Apresentei-vos alguma coisa de panorâmico sobre o mundo em que vamos lutar, o ambiente em que vamos respirar, trabalhando para nós e nossa pátria.

Além da vida medida e contada de todo dia, vão obsediar-nos as grandes preocupações que fazem sofrer as nações e de cuja resolução depende o futuro do país, a felicidade coletiva e a garantia do que vão ser nossos filhos.

Temos que tomar posição. Temos de adotar um código pessoal, normativo de nossas atividades próximas.

Devemos armar-nos, creio eu, de dois remédios, para a vida prática: amor à profissão, que encha de desvelos toda a nossa existência, e um cuidado especial no preparo e reforço de nossos primeiros anos profissionais. Valha-nos a diligência pessoal contra a insuficiência da formação acadêmica.

São remédios - um, afetivo; outro, volitivo. Afeição e vontade vencerão as asperezas.

A nossa hora é de sacrifício e de deveres. Estamos no obscuro papel dos alicerces.
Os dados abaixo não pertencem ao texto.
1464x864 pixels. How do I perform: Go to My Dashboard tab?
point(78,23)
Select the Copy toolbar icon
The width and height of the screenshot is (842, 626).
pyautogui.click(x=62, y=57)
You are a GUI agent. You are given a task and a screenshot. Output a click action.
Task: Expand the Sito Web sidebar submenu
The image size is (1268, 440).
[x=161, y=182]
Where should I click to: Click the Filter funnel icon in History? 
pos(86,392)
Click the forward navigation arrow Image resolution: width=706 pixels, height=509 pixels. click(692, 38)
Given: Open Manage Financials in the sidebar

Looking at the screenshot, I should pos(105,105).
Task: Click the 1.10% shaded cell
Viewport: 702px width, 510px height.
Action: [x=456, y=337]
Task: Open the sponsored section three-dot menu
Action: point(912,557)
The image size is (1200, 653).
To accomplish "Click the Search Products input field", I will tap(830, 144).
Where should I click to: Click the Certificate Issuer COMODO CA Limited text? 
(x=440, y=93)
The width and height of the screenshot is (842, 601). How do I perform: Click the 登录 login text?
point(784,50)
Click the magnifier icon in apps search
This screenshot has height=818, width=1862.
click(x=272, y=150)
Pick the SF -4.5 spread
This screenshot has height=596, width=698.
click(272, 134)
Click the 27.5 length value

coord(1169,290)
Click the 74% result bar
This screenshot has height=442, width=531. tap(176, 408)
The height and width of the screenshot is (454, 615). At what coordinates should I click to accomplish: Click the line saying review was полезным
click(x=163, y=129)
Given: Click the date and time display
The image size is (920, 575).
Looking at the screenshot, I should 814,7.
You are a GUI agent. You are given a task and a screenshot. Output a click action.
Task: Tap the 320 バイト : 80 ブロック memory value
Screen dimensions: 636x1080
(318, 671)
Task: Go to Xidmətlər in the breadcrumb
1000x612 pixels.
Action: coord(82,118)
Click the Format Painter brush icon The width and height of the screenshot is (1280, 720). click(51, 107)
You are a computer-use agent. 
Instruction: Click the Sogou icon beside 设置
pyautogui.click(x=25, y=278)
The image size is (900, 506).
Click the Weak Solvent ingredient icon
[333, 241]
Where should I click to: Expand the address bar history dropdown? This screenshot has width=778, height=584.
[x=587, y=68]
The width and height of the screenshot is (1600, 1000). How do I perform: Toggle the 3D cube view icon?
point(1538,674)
Amanhã se levantará o novo edifício, trabalho para outra geração, prazer para outra geração.

Dentro, porém, da relatividade, viveremos a vida como quisermos.

Adotemos, para nós mesmos, uma forte disciplina individual, a fim de recobrir o déficit de nossa cultura.

Levados pela facilidade com que andamos até aqui, não havemos de supor que a vida continuará leve e espontânea, a não ser que desejemos não ter ideais nem viver, mas simplesmente vegetar.

Não se esterilize a força íntima do ideal que nos guiará.

Sejamos nítidos e precisos, na diretriz da vida que começa, na realização dos planos que executaremos.

"L'habitude du vague, dans Ia pensée ou dans l'action, diz muito bem Amiel, émousse toutes les facultés et engourdit tous les ressorts. Il faut vouloir avec décision, repousser avec fermeté, ordonner catégoriquement, regarder en face, exprimer avec exactitude."

Querer com decisão. Repelir com firmeza. Ordenar categoricamente. Olhar em face, exprimir exato... Nós queremos e nós havemos de vencer!